▶ [Problem requirements] Which lines in the material contain the word "Task"? Gather each of them and copy it in full.
_ _ _
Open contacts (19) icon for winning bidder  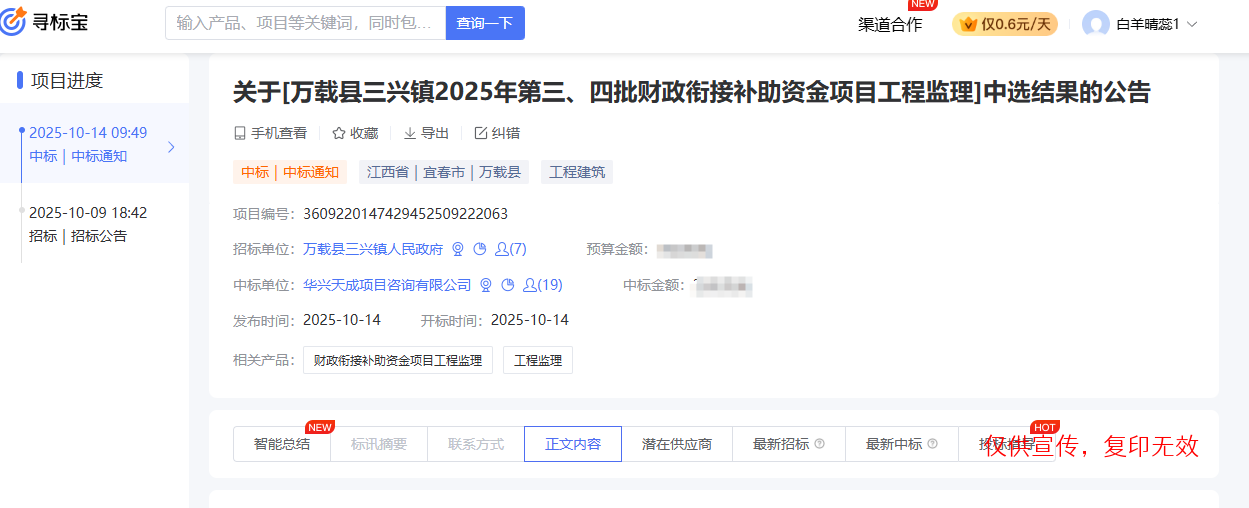point(531,285)
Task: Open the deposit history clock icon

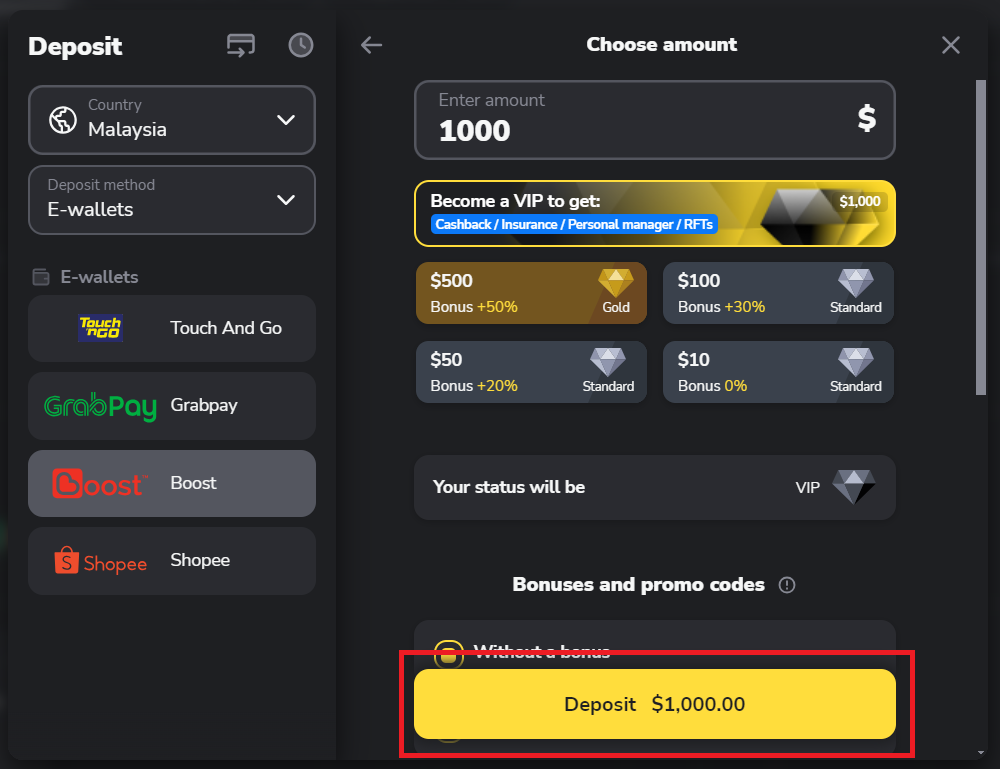Action: click(x=301, y=45)
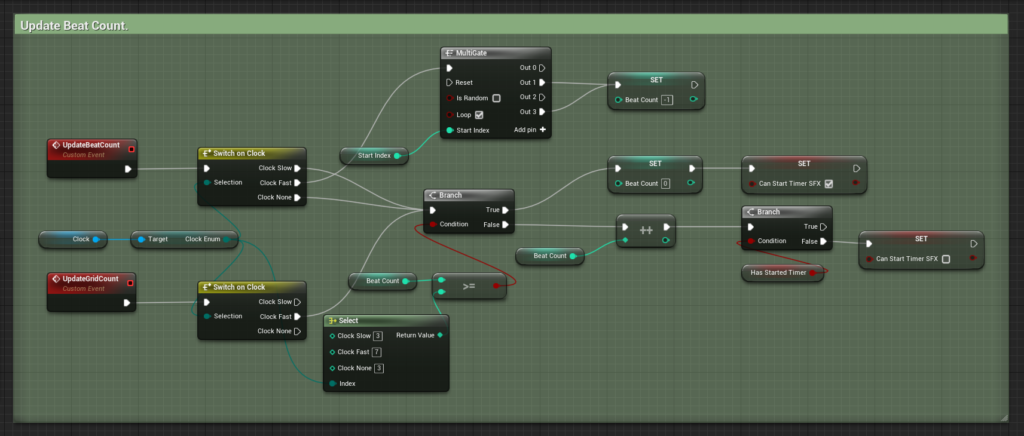1024x436 pixels.
Task: Click the Clock Fast value field in Select
Action: pos(377,351)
_ _ _
▶ [Result of the exercise]
Task: Open the deposit history clock icon
Task: Click the Clock Fast value field in Select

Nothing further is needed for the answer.